### Kaynak metin

Doğan Heper

Doğan Heper

dheper@milliyet.com.tr

Tüm Yazıları

Artık yeter. Artık sonuna gelmeliyiz. 40 bin insanımız öldü.
Daha ne olsun.
30 yılımız “iç savaş”la geçti.
9 yıldır AKP iktidarda.
Bu süre boyunca tek bir Başbakan var ve bu başbakan her dediğini yaptırıyor. Bu yüzden de “başkan” olmak istiyor.
Onun başkanlığına “evet” diyeceğim. Ama bir şartla, bu savaşı bitirirse.
* * *
BDP, PKK ne istiyor?
Artık, yani 30 yıl sonra açıkça belli oldu. Biz çoktan söylüyorduk ama bügünlerde kendileri de söylüyor.
Ayrı devlet.
Bunu BDP’liler, değişik yerlerde ve zamanlarda belirtiyor. Onların taktiği de bu, sözlü “vur kaç”.
Alıştıra alıştıra ve parça parça. “Sonucu görmek, öğrenmek isteyen bu istekleri toplasın, bir araya getirsin”, dercesine, bir taktik...

######
### Ham veriler

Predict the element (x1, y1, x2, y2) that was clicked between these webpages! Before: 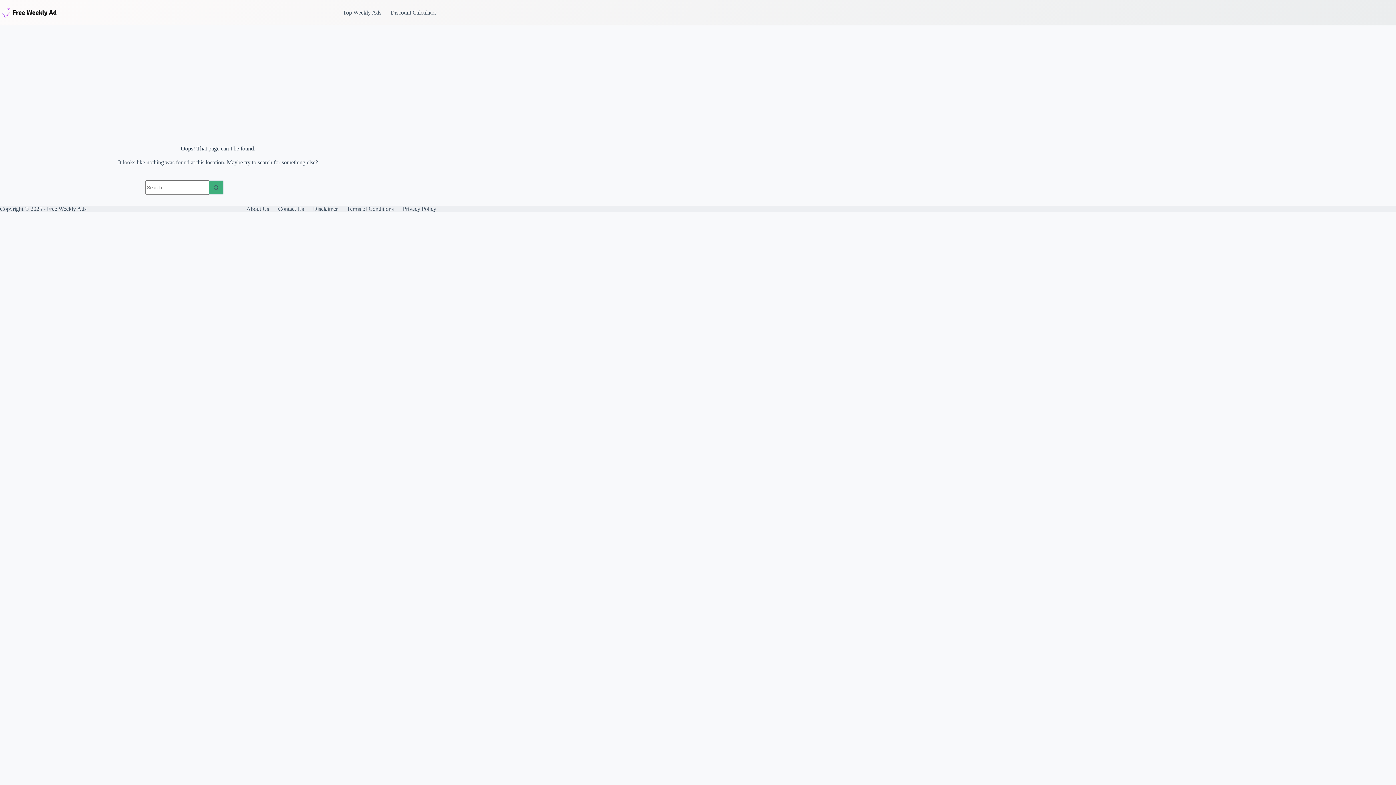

######

Görevler
#1 BDP ve PKK konulu köşe yazısına göre AKP kaç yıldır iktidardadır?
#2 BDP ve PKK konulu köşe yazısını kaldığı yerden devam ettirin.

Yanıtlar
#1 9 yıldır.

#2
Mesela “biz vergi vermeyelim ama Batı’da toplanan vergiler Güneydoğu’ya aksa iyi olur” diyorlar. Çünkü Batı nasıl olsa akılsız(!) hem parayı, hem toprağı verir zannediyorlar...
* * *
Bazılarının dilden düşürmediği “toplumsal barış” kelamı var...
Toplumsal barış var da, bunu bozan “Türkiye kamuoyu” mu, yoksa kendini bütün Kürt kökenlilerin temsilcisi zanneden BDP mi?
Buna belki henüz “Türk kamuoyu”nun, sabrettiği söylenerek cevap verilebilir. Sabrı tükenirse olacaklardan BDP ve onu sorumsuzca destekleyenler mesul olmayacak mı?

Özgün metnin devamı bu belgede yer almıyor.